Agree about keeping cities nice and compact. Preferably surrounded by nearby farmland and local industry. Providing for a self-sustaining community with local production of most if not all of life's essentials.
Though I'm not sure what you have against small villages? Nearby rural farming villages just outside the city could form the agricultural breadbasket, serving as a source of local food production....no more 3,000 mile Caesar salads.
I like many of the ideas presented here. I like the idea of how Manhattan can be retrofitted to be less car dependent and many parts car free. However I am not so sure about the whole snowflake shaped city though. Wouldn't a grid be more efficient spacewise? Though the train system on the snowflake type city is genius where you can get to any other of the nodes in 35 minutes or something like that.
Great idea... now we just need to create lots of 500 year old buildings built by hand with natural stone and proper pre-industrial proportioning, a homogenous culture with a long history and strong social connections/relationships to make it worth walking around in.
There is SO much more going on in the video's examples than just no cars...
I like many of the ideas presented here. I like the idea of how Manhattan can be retrofitted to be less car dependent and many parts car free. However I am not so sure about the whole snowflake shaped city though. Wouldn't a grid be more efficient spacewise? Though the train system on the snowflake type city is genius where you can get to any other of the nodes in 35 minutes or something like that.
I don't think a grid pattern is necessarily more efficient.

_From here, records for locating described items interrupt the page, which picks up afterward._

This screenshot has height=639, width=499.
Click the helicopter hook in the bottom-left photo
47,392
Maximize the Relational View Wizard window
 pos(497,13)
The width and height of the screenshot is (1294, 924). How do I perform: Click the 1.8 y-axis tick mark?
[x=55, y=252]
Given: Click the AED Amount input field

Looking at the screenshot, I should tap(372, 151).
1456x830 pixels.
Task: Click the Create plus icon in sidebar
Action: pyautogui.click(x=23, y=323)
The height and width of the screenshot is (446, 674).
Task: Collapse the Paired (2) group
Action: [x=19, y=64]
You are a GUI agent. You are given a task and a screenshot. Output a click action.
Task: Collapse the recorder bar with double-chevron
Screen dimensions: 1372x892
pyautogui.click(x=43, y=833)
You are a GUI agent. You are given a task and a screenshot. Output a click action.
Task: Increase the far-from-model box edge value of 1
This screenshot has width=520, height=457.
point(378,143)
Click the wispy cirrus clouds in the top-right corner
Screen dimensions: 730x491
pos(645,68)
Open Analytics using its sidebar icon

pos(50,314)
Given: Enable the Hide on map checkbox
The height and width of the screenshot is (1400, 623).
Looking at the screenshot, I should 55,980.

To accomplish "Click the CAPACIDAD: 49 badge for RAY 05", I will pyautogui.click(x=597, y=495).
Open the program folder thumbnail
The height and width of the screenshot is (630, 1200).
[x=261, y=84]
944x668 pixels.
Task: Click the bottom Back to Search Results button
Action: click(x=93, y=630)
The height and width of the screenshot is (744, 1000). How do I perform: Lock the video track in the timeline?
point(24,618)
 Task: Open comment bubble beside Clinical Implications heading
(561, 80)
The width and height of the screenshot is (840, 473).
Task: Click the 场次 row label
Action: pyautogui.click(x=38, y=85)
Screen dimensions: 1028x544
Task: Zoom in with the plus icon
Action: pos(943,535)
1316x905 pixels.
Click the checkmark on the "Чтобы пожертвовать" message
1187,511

Just the easiest and simplest to design. I prefer a more irregular pattern as shown at 1:35. More interesting to navigate. Walking through square block after square block gets old fast. Though you can have a combination of grid and irregular areas within the same city. An irregular pattern helps to liven up the city and just makes it feel like a lively and interesting place to be. OTOH, cities built on a very rigid, grid pattern gives you a sense of deadness and monotony. Maybe not always but usually. At least to me it does.
Great idea... now we just need to create lots of 500 year old buildings built by hand with natural stone and proper pre-industrial proportioning, a homogenous culture with a long history and strong social connections/relationships to make it worth walking around in.
Why not? Masonry would be a great skill for young people to acquire. Traditional buildings are designed to last forever unlike the throw-away manufactured boxes of today that are disposable within a generation or two. Traditional buildings are also very green. They don't require great inputs of fossil fuels to build and maintain.